Abstellverbote angekündigt

Darüber hinaus habe das Land NRW nicht die Renovierung des Platzes bezahlt, nur damit dieser wild zugestellt würde. „Deshalb wird es Maßnahmen wie zum Beispiel Abstellverbote geben“, sagte der städtsiche Mitarbeiter. Davon könnte die Radstation profitieren.

Der Ärger der betroffenen Radfahrer dürfte sich nach Meinung von Diakonin Sabine Riddermann in Grenzen halten: „Wer erst mal den Service der Radstation kennen gelernt hat, ist in der Regel voll zufrieden.“

"Zufriedene Kunden"

Auch deshalb gingen die Auslastungszahlen weiter nach oben. „Außerdem bedeutet ein schlechtes Jahr nicht, dass sich das Perthes-Werk zurückzieht“, schob sie Gerüchten sofort einen Riegel vor.

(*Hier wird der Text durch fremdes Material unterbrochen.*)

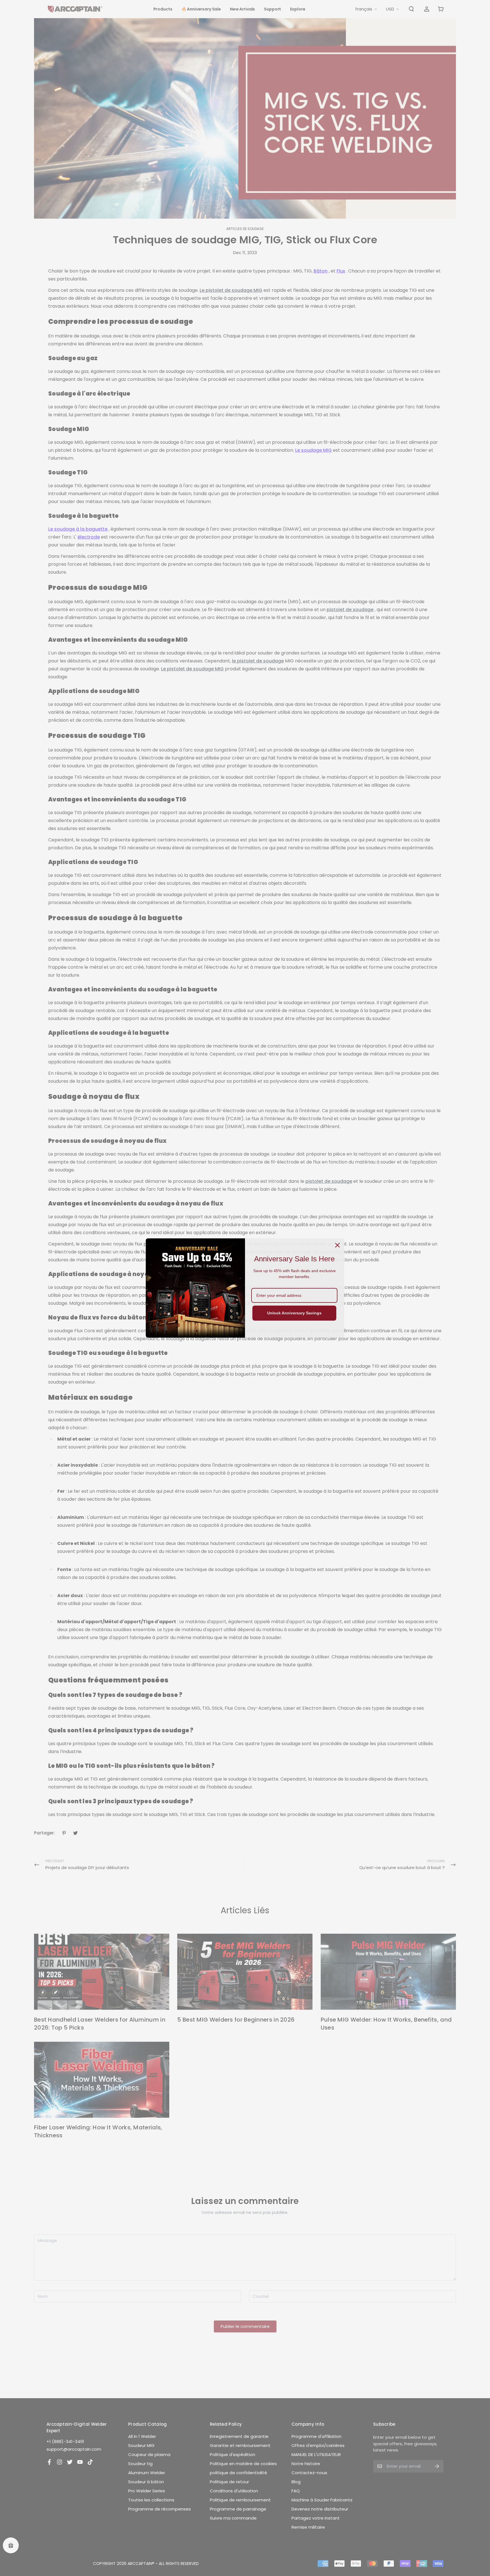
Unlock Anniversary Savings (294, 1313)
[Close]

Statt nach Schmerzgrenzen zu fragen – die es für sie momentan nicht gäbe – solle man das „für Werne nicht unwesentliche Angebot für den zweiten Arbeitsmarkt“ berücksichtigen. „Es ist sich kaum jemand bewusst, was die Integration und Vermittlung für unserer Beschäftigten bedeutet“, so die Diakonin.